[Collected data]
========================================

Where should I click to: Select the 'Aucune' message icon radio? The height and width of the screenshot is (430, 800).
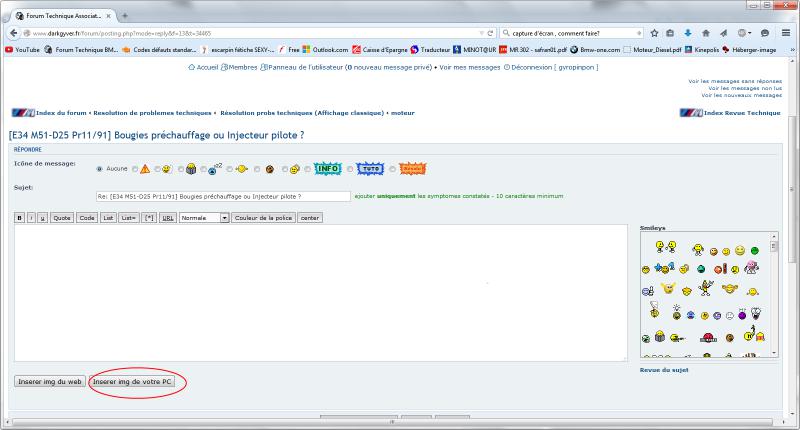coord(99,168)
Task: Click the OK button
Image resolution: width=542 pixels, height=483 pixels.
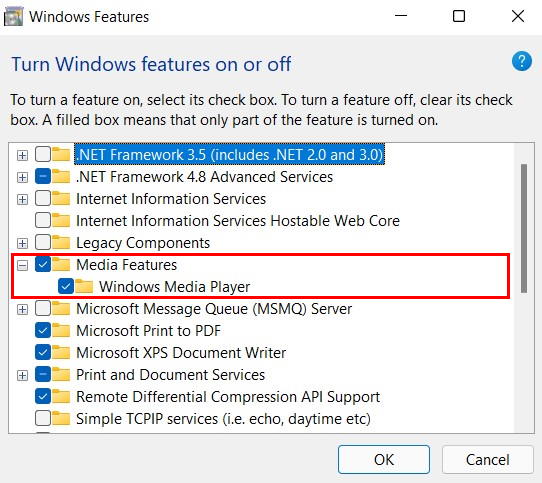Action: pos(384,459)
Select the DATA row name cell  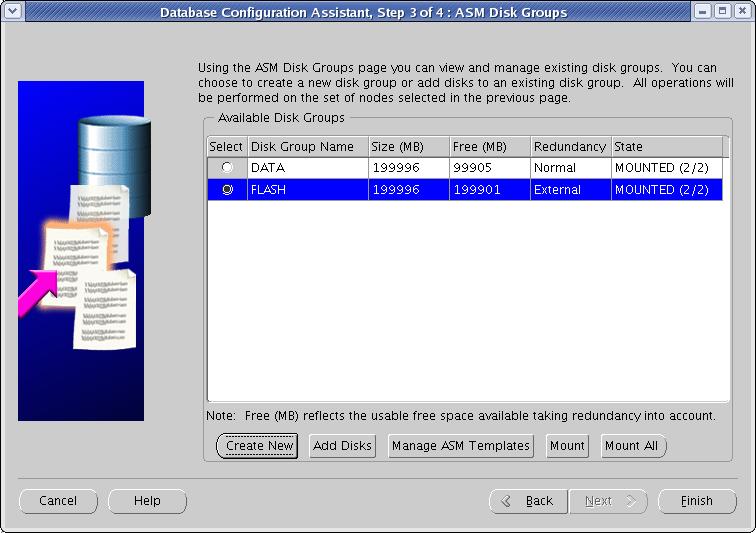click(307, 168)
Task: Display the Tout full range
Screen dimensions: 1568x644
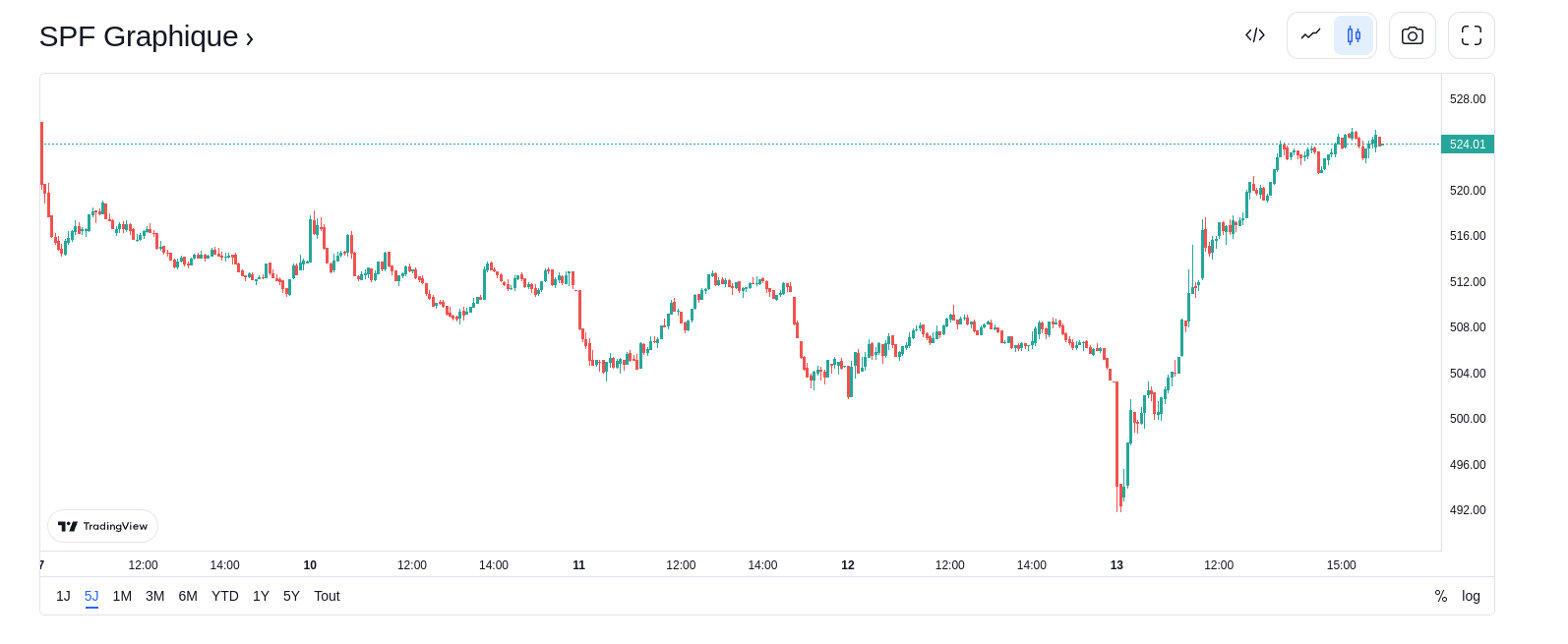Action: pyautogui.click(x=327, y=596)
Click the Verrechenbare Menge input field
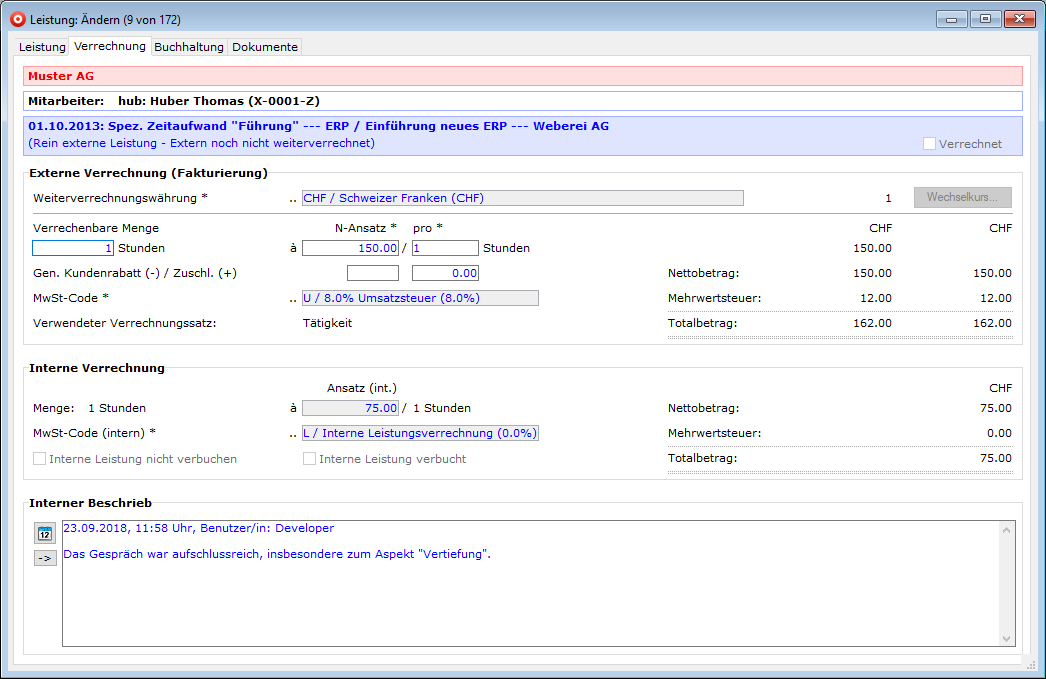The height and width of the screenshot is (679, 1046). click(73, 248)
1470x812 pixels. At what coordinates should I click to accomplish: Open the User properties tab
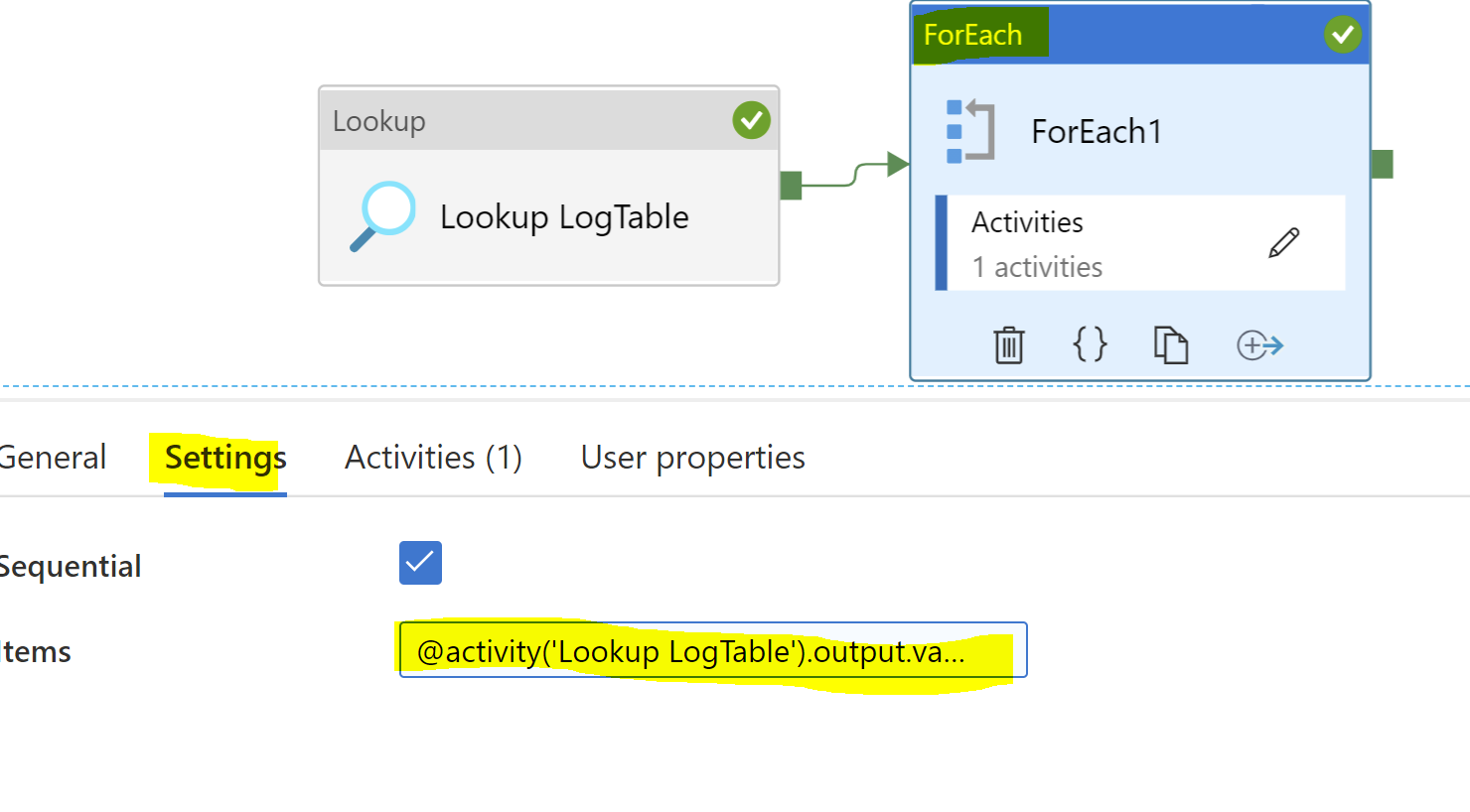click(x=693, y=458)
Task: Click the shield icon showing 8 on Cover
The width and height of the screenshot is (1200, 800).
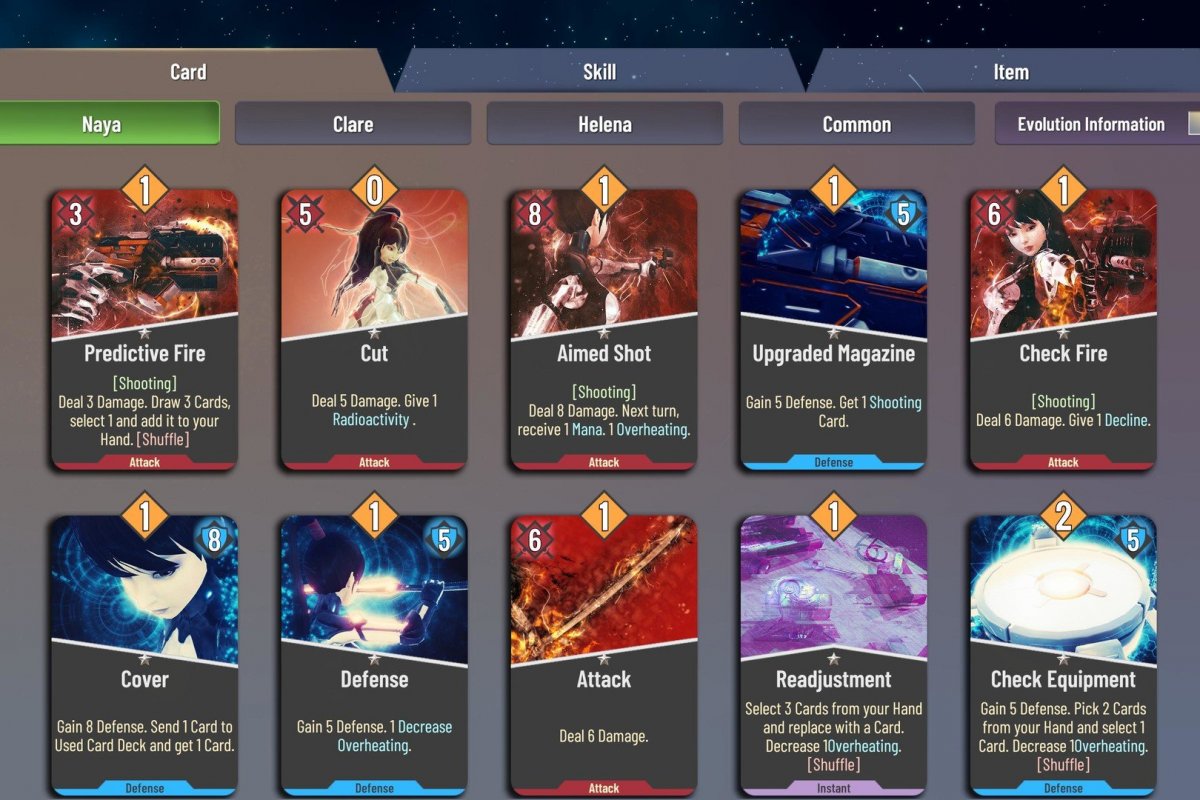Action: coord(213,539)
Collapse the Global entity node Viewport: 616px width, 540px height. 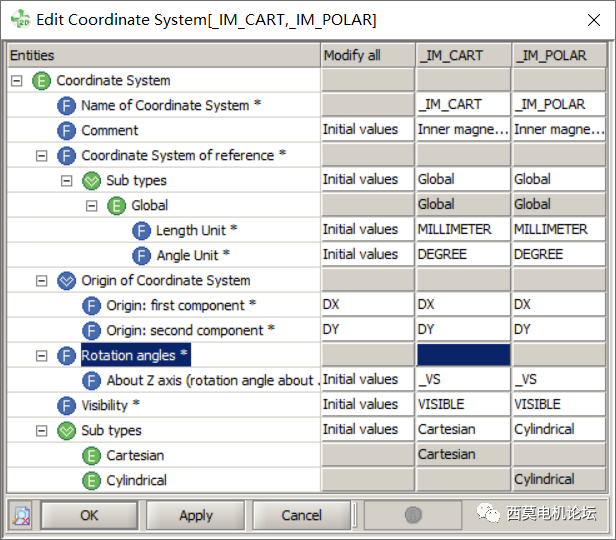(92, 206)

========================================

Select and copy every line from the records that includes the word "Task".

Task: Click the OK button
Task: Display the Tout full range
Task: Click the shield icon showing 8 on Cover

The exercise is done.